[DATASET CONTENT start]

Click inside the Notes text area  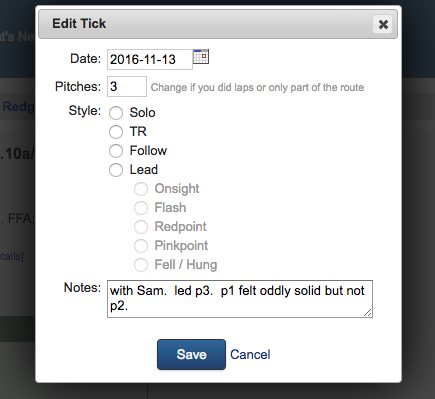pyautogui.click(x=240, y=299)
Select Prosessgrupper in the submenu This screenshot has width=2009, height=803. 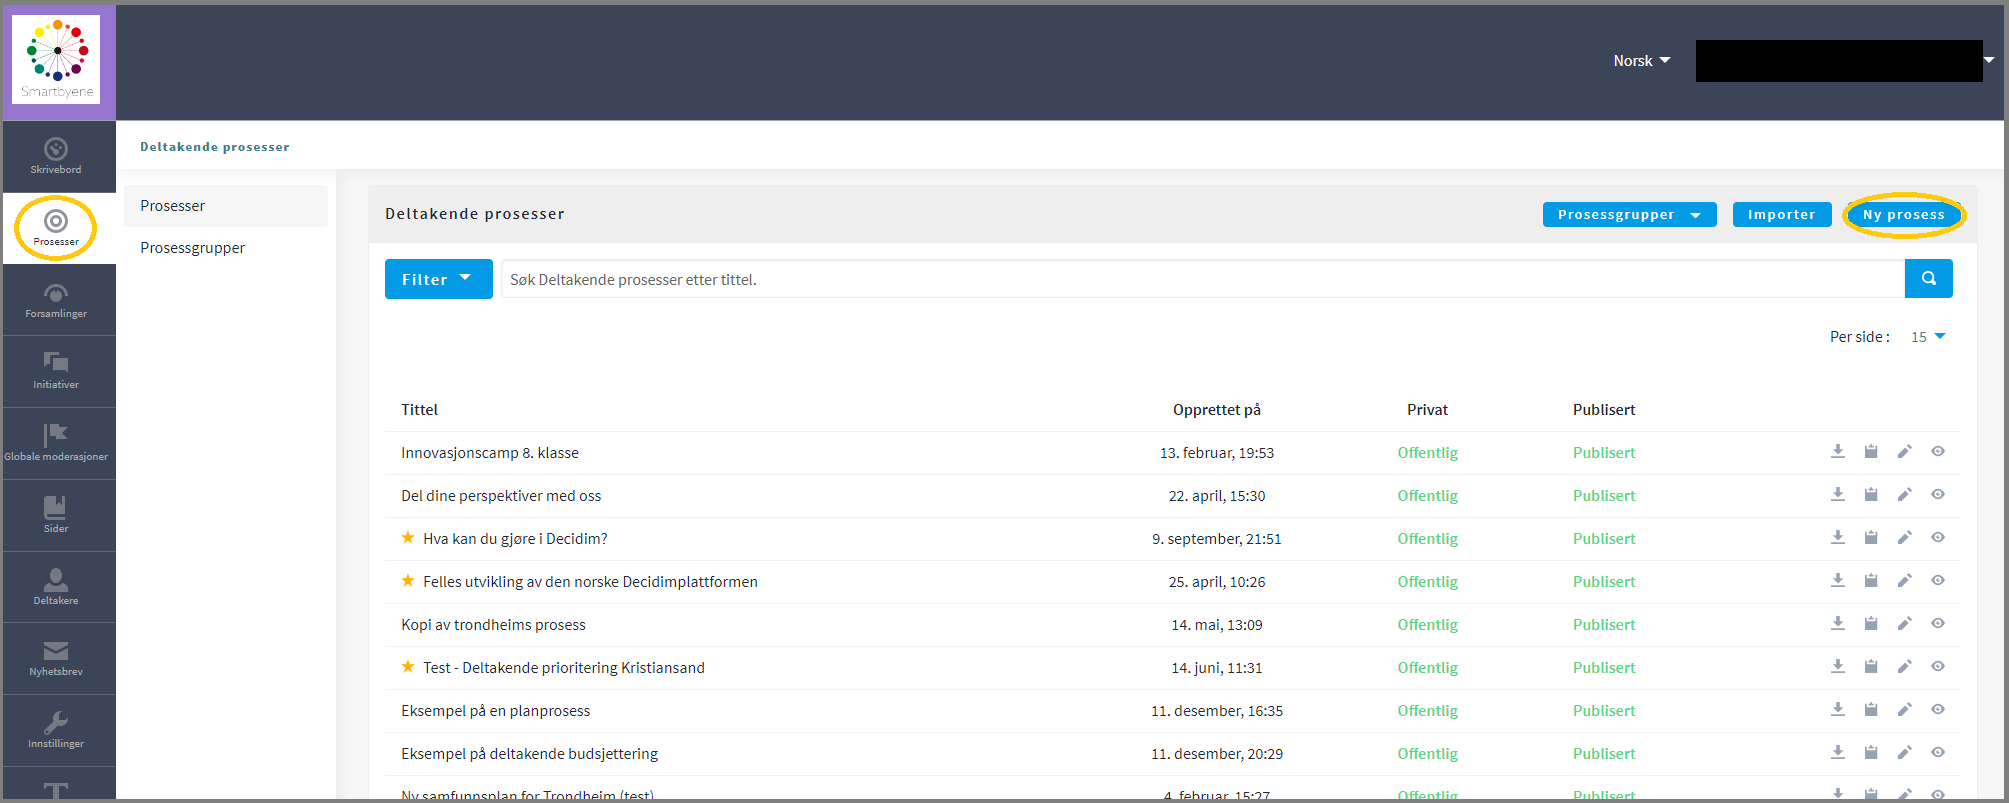(192, 248)
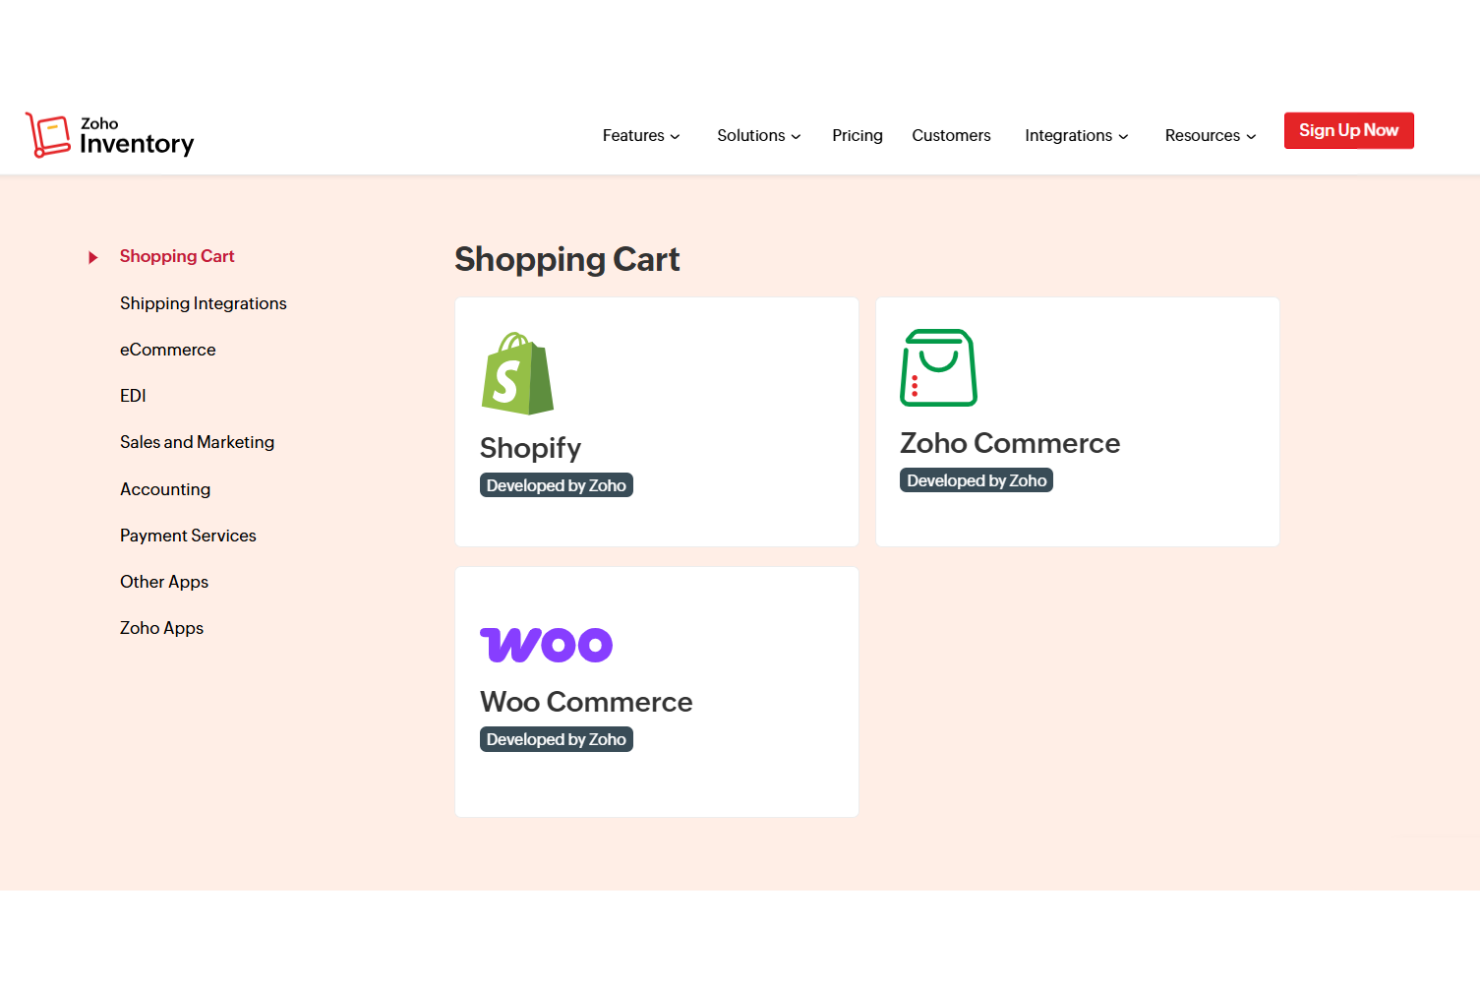Expand the Features dropdown
This screenshot has width=1480, height=987.
click(x=640, y=135)
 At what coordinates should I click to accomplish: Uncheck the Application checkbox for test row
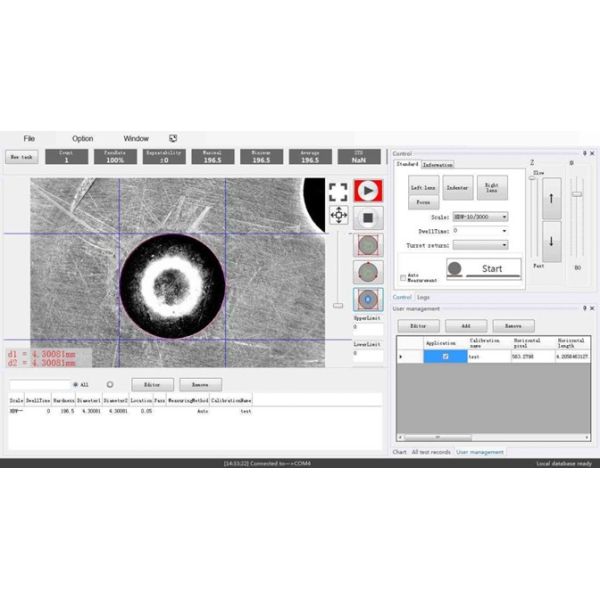(446, 356)
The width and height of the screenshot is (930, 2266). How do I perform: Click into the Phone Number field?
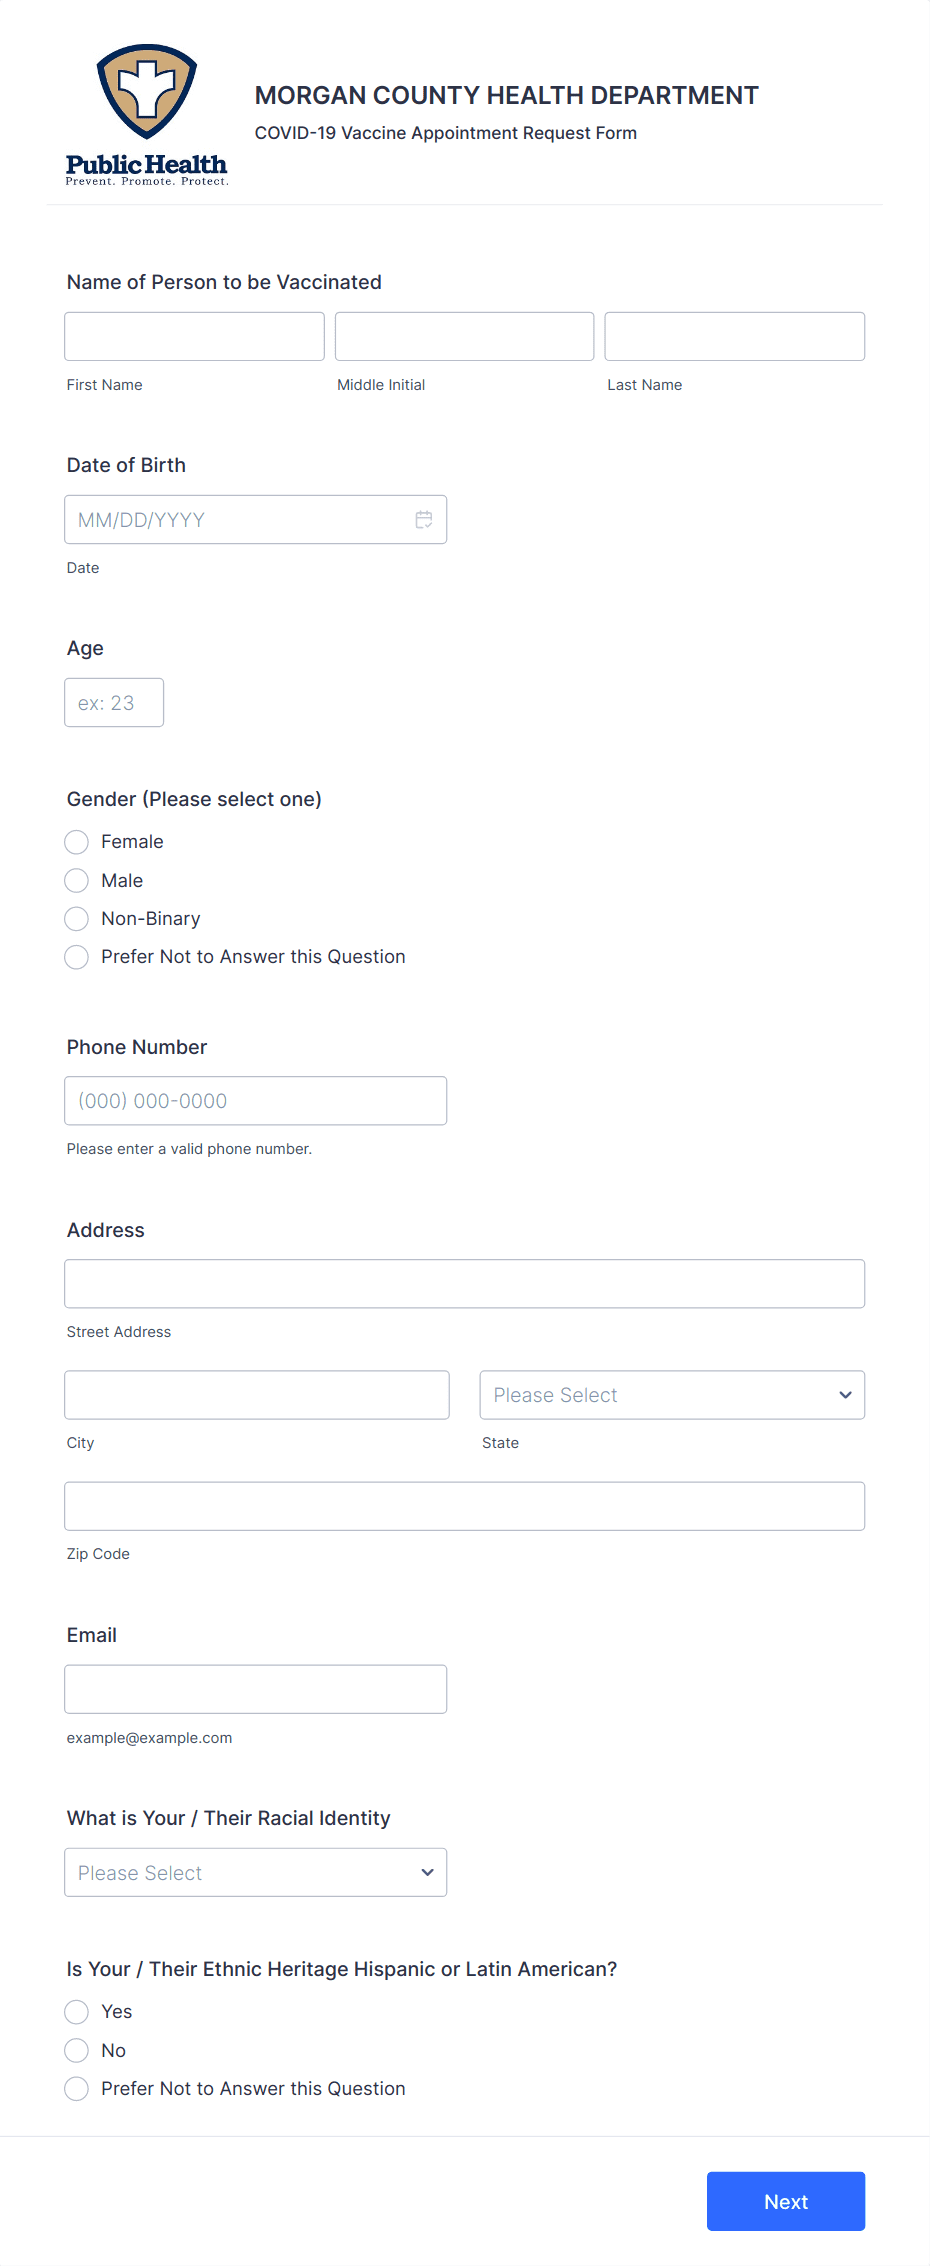point(255,1100)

[DATASET CONTENT end]

_WRITTEN PROBLEM_: Copy out the lines, starting at the one that contains "The width and" and ending with the last line, and leave the pictures out.

_TASK ANSWER_:
The width and height of the screenshot is (930, 2266). How do I perform: Click into the Phone Number field?
point(255,1100)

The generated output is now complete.